Loop 496 was designated on December 17, 1970, from US 81/US 287 south of Avondale to I-820 (now I-20) in Fort Worth along an old routing of US 81/US 287. Portions of the route were signed as US 81 Business and US 287 Business. On November 25, 1975, the road was extended south to FM 157 in Mansfield. On February 6, 1982, the road was extended southeast to US 287. Loop 496 was cancelled on June 21, 1990, and transferred to Bus. US 287.

==Loop 497==

Loop 497 is located in Austin County. It runs from SH 36 northwest of Kenney to SH 36 southeast of Kenney.
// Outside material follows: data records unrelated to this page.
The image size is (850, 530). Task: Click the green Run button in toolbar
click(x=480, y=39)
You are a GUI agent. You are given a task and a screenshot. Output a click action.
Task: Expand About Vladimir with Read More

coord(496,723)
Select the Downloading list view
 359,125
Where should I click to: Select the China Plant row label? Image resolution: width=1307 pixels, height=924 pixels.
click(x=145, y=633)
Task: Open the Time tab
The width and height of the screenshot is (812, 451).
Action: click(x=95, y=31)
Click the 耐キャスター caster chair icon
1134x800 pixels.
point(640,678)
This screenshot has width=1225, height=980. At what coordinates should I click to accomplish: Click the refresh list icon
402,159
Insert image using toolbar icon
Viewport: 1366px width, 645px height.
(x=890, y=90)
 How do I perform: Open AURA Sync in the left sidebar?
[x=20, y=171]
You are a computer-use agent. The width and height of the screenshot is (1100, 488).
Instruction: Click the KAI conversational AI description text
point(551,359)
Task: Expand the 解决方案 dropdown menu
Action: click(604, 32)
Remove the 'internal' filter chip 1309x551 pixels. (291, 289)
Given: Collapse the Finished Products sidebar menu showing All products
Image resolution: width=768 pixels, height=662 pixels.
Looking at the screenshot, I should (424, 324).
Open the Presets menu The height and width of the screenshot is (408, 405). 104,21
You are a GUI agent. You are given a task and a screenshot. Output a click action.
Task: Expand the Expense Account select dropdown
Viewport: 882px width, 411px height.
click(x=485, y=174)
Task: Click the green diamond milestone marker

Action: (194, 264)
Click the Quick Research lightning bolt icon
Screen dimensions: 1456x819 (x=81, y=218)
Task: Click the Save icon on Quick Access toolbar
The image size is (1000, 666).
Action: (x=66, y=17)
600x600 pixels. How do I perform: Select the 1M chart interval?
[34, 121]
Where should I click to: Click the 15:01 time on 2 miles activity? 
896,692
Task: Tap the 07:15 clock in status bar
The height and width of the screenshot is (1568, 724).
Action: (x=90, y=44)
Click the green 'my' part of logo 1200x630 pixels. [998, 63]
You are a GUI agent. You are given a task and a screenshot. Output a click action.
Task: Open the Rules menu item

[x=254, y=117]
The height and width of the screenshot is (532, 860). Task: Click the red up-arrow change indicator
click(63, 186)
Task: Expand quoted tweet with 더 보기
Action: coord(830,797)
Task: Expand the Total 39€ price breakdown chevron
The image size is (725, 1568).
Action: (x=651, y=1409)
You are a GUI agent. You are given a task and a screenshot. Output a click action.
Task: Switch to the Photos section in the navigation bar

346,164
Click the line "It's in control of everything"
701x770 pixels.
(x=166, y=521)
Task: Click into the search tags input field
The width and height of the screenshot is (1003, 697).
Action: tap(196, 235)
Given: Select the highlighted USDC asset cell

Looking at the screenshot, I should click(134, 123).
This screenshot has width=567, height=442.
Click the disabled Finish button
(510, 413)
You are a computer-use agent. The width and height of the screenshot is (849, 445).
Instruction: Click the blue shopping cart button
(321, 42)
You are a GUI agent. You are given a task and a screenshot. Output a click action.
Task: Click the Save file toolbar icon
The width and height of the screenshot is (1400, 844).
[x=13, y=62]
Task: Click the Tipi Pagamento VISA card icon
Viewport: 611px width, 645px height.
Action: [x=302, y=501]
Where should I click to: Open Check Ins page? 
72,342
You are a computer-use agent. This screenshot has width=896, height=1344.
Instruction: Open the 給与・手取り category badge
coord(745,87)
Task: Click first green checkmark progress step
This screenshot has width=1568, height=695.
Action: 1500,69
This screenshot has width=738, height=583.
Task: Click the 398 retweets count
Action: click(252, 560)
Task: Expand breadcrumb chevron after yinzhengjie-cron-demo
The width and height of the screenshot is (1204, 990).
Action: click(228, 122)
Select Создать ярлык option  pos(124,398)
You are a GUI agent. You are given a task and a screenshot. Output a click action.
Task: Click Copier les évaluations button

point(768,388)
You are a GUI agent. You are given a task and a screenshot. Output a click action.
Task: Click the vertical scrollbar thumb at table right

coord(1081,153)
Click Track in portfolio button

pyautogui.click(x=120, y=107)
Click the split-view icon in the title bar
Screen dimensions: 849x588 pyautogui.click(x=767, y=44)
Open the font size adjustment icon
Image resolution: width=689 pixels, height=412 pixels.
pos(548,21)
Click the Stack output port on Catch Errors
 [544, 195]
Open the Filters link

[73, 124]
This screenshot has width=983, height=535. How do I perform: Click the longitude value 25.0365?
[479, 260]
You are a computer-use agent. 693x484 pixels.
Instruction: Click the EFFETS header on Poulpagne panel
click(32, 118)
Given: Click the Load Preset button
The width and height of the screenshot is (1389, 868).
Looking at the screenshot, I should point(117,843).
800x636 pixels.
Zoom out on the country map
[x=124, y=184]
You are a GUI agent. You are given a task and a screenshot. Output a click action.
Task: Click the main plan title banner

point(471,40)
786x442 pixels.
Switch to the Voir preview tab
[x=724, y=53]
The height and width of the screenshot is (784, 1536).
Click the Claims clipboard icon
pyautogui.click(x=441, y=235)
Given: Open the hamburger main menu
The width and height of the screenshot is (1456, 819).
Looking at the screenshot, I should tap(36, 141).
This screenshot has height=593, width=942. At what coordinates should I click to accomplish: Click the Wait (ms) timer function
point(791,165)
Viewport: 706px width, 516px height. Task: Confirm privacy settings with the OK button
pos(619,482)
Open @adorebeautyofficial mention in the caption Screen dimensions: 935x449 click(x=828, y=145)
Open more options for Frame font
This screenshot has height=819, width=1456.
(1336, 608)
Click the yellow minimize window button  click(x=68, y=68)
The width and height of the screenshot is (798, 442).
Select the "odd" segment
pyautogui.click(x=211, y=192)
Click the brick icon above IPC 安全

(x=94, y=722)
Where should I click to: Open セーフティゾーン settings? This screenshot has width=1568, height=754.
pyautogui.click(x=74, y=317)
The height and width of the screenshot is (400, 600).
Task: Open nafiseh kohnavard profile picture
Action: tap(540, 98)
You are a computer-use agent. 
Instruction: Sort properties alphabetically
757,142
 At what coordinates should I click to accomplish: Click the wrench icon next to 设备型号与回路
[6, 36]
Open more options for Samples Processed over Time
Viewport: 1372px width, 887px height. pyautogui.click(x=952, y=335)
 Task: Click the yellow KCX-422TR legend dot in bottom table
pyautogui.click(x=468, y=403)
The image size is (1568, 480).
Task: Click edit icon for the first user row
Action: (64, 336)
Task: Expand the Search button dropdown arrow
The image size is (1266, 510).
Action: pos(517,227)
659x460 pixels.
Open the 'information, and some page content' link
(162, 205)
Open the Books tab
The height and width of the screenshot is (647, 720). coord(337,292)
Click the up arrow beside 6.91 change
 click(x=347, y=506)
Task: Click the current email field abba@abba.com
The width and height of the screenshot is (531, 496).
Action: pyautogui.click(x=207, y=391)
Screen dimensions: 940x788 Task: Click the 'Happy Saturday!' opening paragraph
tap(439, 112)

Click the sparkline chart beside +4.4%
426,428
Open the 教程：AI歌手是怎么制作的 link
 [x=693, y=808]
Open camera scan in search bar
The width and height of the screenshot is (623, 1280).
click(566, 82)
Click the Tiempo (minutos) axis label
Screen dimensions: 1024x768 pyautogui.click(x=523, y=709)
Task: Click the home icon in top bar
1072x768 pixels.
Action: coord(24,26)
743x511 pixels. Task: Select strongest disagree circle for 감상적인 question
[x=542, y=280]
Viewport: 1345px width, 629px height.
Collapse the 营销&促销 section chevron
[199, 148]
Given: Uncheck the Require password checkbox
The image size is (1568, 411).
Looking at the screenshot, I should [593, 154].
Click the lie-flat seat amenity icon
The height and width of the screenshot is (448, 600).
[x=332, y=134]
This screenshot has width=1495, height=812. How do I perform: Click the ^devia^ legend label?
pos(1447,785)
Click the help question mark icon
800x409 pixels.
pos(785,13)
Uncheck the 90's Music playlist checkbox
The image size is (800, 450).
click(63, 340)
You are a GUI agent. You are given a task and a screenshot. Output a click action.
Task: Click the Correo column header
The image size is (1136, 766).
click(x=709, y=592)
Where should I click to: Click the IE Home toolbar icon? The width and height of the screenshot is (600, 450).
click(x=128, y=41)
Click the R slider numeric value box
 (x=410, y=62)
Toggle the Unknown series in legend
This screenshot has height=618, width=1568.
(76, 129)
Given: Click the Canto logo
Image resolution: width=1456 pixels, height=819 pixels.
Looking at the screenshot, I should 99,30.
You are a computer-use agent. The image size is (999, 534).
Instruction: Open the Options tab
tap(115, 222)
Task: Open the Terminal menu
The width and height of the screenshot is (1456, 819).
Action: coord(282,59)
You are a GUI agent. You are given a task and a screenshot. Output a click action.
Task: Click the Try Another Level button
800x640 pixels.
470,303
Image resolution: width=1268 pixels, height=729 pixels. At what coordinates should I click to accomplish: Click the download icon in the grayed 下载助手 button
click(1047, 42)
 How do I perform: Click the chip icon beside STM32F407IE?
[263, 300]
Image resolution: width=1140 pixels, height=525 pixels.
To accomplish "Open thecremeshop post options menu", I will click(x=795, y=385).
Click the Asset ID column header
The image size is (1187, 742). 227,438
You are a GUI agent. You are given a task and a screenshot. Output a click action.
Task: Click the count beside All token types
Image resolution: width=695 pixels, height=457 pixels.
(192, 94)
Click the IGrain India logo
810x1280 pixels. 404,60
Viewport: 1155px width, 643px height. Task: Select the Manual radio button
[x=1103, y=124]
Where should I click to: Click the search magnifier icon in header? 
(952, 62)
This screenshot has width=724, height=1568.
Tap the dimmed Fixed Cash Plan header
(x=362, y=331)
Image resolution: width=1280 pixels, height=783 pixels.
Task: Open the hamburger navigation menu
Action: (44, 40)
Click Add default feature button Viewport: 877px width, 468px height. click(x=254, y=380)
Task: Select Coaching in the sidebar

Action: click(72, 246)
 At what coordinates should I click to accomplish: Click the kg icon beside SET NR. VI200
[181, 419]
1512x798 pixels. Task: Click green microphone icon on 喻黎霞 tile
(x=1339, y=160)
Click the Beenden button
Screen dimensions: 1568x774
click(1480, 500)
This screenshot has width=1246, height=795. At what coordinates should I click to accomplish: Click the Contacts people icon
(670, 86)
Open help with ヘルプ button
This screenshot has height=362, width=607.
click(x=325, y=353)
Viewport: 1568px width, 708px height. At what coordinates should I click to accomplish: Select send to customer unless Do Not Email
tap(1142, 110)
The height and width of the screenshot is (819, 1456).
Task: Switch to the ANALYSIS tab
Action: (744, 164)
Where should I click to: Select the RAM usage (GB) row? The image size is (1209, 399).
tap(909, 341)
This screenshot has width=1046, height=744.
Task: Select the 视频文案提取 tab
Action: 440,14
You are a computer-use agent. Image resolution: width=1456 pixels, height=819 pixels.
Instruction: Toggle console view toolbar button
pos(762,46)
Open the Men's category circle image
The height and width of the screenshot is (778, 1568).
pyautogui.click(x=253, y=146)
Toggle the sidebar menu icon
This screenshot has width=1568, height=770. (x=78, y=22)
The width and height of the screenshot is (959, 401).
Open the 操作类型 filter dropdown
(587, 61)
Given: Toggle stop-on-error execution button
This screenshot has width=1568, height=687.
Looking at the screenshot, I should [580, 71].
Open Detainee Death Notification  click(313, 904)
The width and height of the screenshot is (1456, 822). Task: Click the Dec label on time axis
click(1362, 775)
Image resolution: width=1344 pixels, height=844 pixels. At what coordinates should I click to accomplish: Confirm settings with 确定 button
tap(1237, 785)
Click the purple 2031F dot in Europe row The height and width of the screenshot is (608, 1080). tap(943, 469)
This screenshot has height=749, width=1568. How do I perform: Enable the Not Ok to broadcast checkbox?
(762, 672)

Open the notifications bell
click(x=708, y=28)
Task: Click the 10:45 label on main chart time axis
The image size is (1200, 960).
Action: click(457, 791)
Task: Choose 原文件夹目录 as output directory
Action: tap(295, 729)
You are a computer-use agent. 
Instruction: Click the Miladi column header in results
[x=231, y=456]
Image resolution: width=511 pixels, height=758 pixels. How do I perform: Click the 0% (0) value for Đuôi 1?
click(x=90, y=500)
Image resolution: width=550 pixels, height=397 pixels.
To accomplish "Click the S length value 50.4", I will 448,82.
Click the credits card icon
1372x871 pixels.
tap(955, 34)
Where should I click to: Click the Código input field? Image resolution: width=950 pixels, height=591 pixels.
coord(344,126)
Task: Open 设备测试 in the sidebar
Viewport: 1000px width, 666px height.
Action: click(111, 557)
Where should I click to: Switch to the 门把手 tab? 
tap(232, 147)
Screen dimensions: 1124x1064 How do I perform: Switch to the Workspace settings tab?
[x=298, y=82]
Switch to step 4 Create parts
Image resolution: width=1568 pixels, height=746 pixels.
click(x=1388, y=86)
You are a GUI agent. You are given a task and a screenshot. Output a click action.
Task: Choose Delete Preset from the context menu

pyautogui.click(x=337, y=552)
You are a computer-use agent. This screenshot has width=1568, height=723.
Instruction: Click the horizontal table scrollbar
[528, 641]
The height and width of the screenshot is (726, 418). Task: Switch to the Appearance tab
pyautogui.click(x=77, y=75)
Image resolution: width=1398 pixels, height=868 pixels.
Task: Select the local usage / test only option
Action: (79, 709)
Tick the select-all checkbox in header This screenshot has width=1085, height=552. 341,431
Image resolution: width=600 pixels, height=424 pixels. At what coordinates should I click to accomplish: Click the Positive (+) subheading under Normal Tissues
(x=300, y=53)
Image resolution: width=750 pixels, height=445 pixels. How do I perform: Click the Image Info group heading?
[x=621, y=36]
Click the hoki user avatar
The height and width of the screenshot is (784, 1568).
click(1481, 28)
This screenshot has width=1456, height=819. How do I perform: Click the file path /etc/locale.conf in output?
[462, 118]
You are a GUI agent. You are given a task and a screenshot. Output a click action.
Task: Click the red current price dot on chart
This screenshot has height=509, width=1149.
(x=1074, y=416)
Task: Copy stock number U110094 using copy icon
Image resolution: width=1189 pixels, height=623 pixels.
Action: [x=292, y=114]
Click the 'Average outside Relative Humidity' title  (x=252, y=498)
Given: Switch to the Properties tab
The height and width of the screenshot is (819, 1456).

Loop 497 was designated on April 29, 1971, on the current route along an old routing of SH 36.

===Loop 497 (1970)===

The original Loop 497 was designated on December 17, 1970, from I-45 northeast to US 75 (now SH 75). Loop 497 was returned to the city of Fairfield when I-45 was completed between Fairfield and Streetman.

==Loop 498==

Loop 498 was designated on November 30, 1978, as a loop off US 96 in Silsbee. On June 21, 1990, Loop 498 was cancelled and transferred to Bus. US 96.

==Loop 499==

Loop 499 is located in Cameron County. It runs from US 77 north of Harlingen to US 83.

Loop 499 was designated on April 29, 1971, from US 77 east and south to Loop 448 (now Bus. US 77), but was not officially added until January 31, 1973, as construction had not yet begun. On May 21, 1979, the road was extended southwest to US 83, replacing a section of FM 801.